DIRECTIONS →
**a.** According to the lesson transcript on distance-time graphs, what does a constant rate of change indicate about the relationship between the variables?
**b.** Quote the lesson transcript on distance-time graphs word for word, taking the stretch from "So we might" through "that that takes.".
**c.** Continue the lesson transcript on distance-time graphs from where it stops.

ARTICLE →
----------

Lesson video

Hello, thank you for joining us for today's algebra lesson.

My name is Miss Davies and I'm gonna be helping you as you work your way through this video.

There's lots of ideas today that you're gonna want to think about and give yourself plenty of time to think for yourself before I give you some hints and help you out.

With that in mind, make sure you pause the video to give yourself that time to think.

You might also want to make sure you've got a pen and piece of paper and maybe a pencil and a ruler for any of the graph work that you're going to need to do.

Let's get started then.

Welcome to today's lesson on checking and securing an understanding of reading from context-based graphs.

So what we're gonna look at today is different types of graphs in context and whether we can interpret what they are telling us.

So we're gonna talk a little bit today about rate of change.

So the rate of change is how one variable changes with respect to another.

If the change is constant, then there is a linear relationship between the variables.

So we might look at how if distance increases at a constant rate over time, that means we have a constant speed.

So we're looking at the rate of change of distance with respect to the time that that takes.

So we're gonna start then at looking at distance-time graphs.

So distance-time graphs are a type of graph which model the distance an object travels with respect to time.

You may well have come across these before.

Because we are modelling the distance moved as time progresses, we plot time on the x-axis.

Now, it's always useful to be aware of the units of time that you're working with, 'cause this could be seconds, minutes, hours, so just make sure you're taking note of that when you're working with these graphs.

Then we plot distance on the y-axis.

And again, these lots of different units that we could use here, so make sure you know what you're working with.

So we can use these to model scenarios.

----------

DATA SUPPLIED →
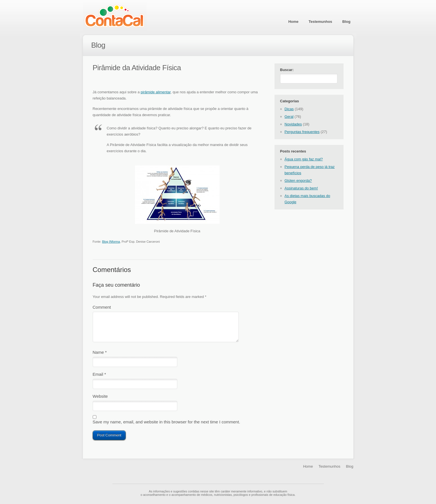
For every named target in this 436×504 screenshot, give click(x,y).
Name (100, 352)
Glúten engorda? (298, 182)
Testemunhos (320, 21)
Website (100, 398)
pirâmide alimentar (156, 92)
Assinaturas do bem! (301, 189)
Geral (289, 118)
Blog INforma (111, 242)
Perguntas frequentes (302, 133)
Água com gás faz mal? (304, 160)
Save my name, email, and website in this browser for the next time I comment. (167, 425)
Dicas (289, 110)
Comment (102, 307)
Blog (346, 21)
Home (293, 21)
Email (99, 375)
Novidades (293, 125)
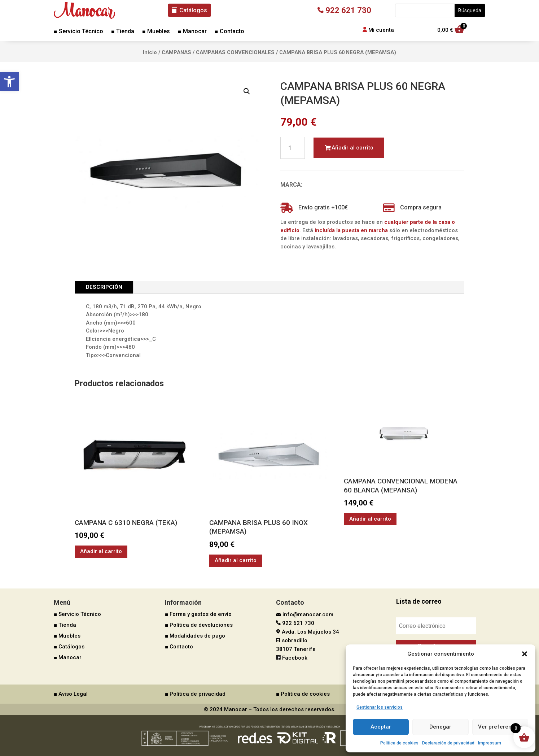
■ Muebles (156, 32)
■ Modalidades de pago (195, 636)
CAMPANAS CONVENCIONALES (235, 52)
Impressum (490, 743)
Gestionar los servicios (380, 707)
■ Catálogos (69, 647)
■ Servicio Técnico (78, 32)
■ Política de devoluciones (199, 625)
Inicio (150, 52)
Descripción (104, 287)
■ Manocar (192, 32)
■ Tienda (123, 32)
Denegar (440, 727)
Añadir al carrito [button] (101, 551)
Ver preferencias (500, 727)
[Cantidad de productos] (293, 148)
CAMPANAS (176, 52)
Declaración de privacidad (448, 743)
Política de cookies (399, 743)
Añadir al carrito (352, 148)
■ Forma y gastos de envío (198, 614)
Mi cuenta (381, 30)
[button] (9, 82)
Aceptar (381, 727)
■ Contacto (229, 32)
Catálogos (193, 10)
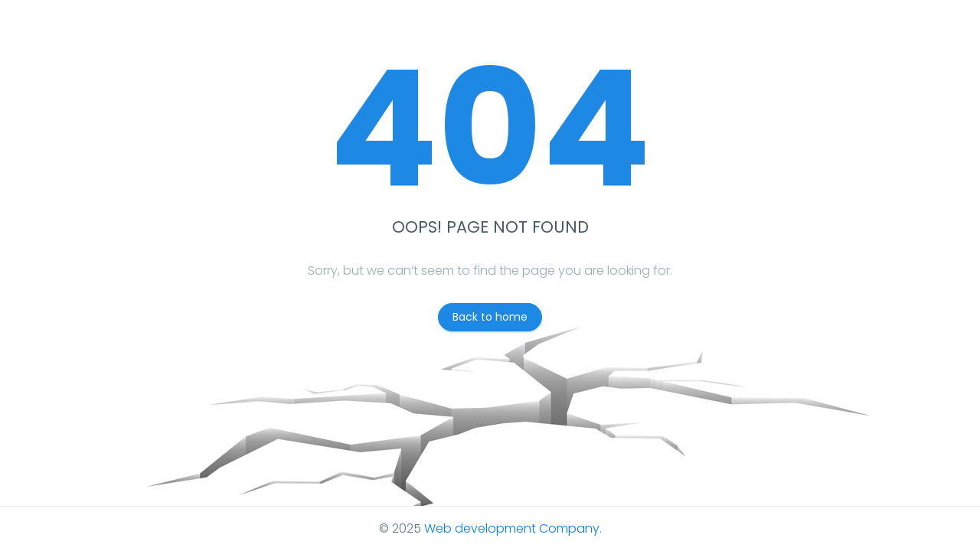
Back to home (490, 317)
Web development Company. (513, 528)
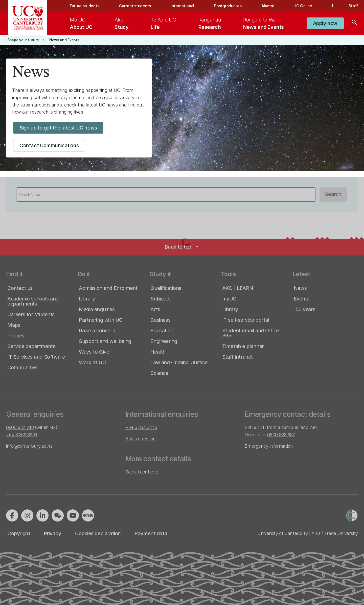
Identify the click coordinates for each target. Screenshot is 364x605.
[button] (325, 23)
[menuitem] (81, 23)
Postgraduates (228, 6)
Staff (353, 6)
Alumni (267, 6)
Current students (135, 6)
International (182, 6)
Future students (84, 6)
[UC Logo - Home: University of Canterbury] (28, 18)
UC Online (303, 6)
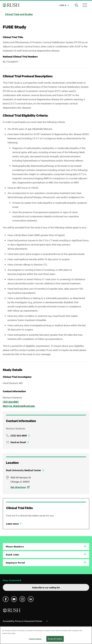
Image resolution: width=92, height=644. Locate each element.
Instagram (22, 599)
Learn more (12, 524)
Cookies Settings (35, 638)
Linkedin (31, 599)
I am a (62, 5)
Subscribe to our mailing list (46, 587)
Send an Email (18, 442)
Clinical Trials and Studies (19, 14)
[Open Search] (76, 5)
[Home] (12, 612)
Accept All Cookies (55, 638)
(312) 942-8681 (11, 402)
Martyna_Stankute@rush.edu (19, 406)
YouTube (14, 599)
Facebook (6, 599)
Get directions (18, 487)
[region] (46, 635)
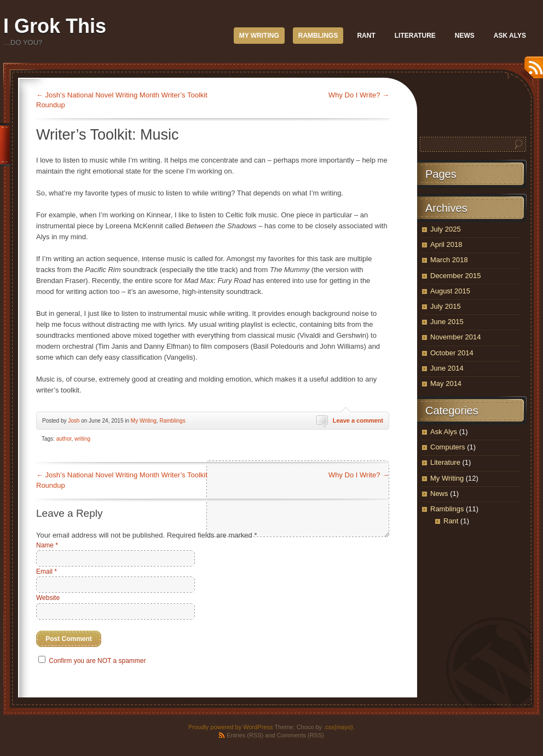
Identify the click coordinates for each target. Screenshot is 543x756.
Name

----------

ANSWERS FOR THIS EXERCISE →
**a.** It indicates a linear relationship between the variables.

**b.**
So we might look at how if distance increases at a constant rate over time, that means we have a constant speed.

So we're looking at the rate of change of distance with respect to the time that that takes.

**c.**
The idea with modelling is it might not be a perfect model, but it gives us a general idea of what is happening in a real-life situation.

Real-life situations don't always fit exactly with pure mathematics, but we can model them closely so that we can use our math skills to solve problems. So here Aisha has recorded data from a recent jog and she has modelled it as a straight line on a distance-time graph.

So what would this point represent on her graph? What do you think? That's it, it tells us that she ran a total of 2000 metres in 10 minutes.

You could write that as two kilometres in 10 minutes.

Okay, so what does that point there represent on her graph? We just need to check our scale, make sure that we're reading correctly.

So halfway between four and six is obviously five.

So after five minutes, she has run 1000 metres or a kilometre.

It's important to note that after five minutes, she's gone 1000 metres.

In double that time, so in 10 minutes, she's gone double the distance, 2000 metres.

So why is the graph a diagonal line? See if you can explain this.

Why is it a diagonal line rather than a horizontal line or rather than curve? What's that telling us? So what this is saying is that as time progresses, the distance she has run increases.

With this example as well, it's important to note that it starts on zero zero, so this is a direct proportion graph.

So it starts at zero zero and there is a consistent rate of change.

Like we said before, if she ran one kilometre in five minutes, then she can do double than in double the time.

So that's telling us that she's running at a consistent speed.

Now, this is a really important thing to note.

So you might want to repeat this after me or write this down.

So on a distance-time graph, a diagonal line represents moving at a constant speed.

On a distance-time graph, diagonal lines are constant speed.

Let's look at another one.

So Aisha decides to try a slightly longer route.

And we can see here that after eight minutes, she has run 1600 metres.

You might wanna pause and just check that scale.

There are five steps between 1000 and 2000, therefor each one must be 200.

Can you explain then what happens after this point on the graph? Right, well the shape of the graph changes.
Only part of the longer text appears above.